Data listing: Begin

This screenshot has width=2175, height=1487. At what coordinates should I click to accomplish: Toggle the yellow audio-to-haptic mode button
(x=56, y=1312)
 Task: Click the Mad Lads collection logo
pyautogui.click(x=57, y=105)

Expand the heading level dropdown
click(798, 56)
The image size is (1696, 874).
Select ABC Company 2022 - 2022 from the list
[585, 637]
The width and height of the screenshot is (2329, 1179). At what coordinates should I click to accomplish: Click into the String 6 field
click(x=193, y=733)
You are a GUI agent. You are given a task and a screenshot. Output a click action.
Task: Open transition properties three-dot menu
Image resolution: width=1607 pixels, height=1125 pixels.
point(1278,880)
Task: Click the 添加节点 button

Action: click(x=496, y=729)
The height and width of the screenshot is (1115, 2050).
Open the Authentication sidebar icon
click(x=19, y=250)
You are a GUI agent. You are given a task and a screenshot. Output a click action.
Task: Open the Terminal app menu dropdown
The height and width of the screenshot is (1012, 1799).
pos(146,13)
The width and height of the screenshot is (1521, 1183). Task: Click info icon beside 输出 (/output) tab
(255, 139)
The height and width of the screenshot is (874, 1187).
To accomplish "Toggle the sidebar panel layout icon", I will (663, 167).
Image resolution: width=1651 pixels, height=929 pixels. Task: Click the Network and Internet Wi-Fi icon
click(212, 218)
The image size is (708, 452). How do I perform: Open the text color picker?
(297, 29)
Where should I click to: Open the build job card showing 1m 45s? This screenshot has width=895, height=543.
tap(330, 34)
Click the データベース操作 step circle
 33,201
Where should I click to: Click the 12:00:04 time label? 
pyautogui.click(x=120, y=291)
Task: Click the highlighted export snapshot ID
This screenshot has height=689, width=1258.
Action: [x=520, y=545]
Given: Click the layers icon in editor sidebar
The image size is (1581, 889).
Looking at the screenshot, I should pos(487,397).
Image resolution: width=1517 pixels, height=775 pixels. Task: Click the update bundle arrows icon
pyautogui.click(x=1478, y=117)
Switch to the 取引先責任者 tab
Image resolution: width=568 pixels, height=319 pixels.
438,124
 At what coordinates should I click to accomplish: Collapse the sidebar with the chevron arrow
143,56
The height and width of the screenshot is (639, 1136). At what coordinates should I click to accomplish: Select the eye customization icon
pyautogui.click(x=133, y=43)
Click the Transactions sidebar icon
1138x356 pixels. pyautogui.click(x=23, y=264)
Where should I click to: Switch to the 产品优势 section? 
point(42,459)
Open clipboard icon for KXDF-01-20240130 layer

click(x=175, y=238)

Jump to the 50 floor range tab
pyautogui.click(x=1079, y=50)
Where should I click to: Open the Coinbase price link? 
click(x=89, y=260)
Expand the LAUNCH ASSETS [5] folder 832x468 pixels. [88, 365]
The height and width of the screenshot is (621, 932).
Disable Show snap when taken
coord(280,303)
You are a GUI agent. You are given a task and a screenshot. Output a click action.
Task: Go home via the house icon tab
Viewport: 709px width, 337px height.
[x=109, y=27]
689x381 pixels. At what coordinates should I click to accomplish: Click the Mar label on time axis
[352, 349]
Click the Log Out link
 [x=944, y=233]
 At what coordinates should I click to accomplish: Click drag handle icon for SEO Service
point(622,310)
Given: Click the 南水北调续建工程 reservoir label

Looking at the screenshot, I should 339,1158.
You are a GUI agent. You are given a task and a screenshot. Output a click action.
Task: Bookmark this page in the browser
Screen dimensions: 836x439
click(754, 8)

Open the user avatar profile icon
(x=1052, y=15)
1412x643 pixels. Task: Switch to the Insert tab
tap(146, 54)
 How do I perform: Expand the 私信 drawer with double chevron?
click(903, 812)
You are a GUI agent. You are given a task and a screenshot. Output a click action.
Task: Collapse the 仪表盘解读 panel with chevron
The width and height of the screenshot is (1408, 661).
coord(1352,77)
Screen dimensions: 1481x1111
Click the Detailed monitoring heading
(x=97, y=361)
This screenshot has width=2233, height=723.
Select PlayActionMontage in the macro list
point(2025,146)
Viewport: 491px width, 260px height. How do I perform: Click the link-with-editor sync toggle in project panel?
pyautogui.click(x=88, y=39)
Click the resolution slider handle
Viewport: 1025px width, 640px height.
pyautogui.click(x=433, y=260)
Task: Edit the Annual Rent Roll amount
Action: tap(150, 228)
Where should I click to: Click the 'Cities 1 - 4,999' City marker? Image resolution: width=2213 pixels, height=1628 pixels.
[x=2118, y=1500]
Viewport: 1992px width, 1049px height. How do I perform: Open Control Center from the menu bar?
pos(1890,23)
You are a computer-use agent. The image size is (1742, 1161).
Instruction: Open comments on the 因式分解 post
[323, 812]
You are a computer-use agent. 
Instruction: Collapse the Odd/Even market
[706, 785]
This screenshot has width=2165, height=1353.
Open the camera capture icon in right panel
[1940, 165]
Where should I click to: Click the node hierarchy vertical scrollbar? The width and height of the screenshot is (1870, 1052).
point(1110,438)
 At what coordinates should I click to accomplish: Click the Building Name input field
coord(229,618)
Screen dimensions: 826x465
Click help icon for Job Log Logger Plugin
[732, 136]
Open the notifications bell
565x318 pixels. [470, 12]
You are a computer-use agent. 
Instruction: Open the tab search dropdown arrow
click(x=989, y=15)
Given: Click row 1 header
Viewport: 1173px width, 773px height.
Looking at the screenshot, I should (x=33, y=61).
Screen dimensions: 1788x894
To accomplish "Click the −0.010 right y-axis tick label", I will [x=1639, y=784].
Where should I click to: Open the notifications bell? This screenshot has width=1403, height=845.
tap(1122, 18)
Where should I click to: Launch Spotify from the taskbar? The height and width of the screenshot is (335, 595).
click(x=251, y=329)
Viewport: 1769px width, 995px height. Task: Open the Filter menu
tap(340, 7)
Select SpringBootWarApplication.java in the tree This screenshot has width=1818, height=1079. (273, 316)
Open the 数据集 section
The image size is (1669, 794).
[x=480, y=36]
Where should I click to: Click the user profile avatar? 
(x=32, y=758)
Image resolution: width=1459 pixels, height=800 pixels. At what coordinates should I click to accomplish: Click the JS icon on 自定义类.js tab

Data listing: End

◆ **Task prompt**:
Return each line from the entries above that includes "will".

◆ **Response**:
To accomplish "Toggle the sidebar panel layout icon", I will (663, 167).
To accomplish "Click the −0.010 right y-axis tick label", I will [x=1639, y=784].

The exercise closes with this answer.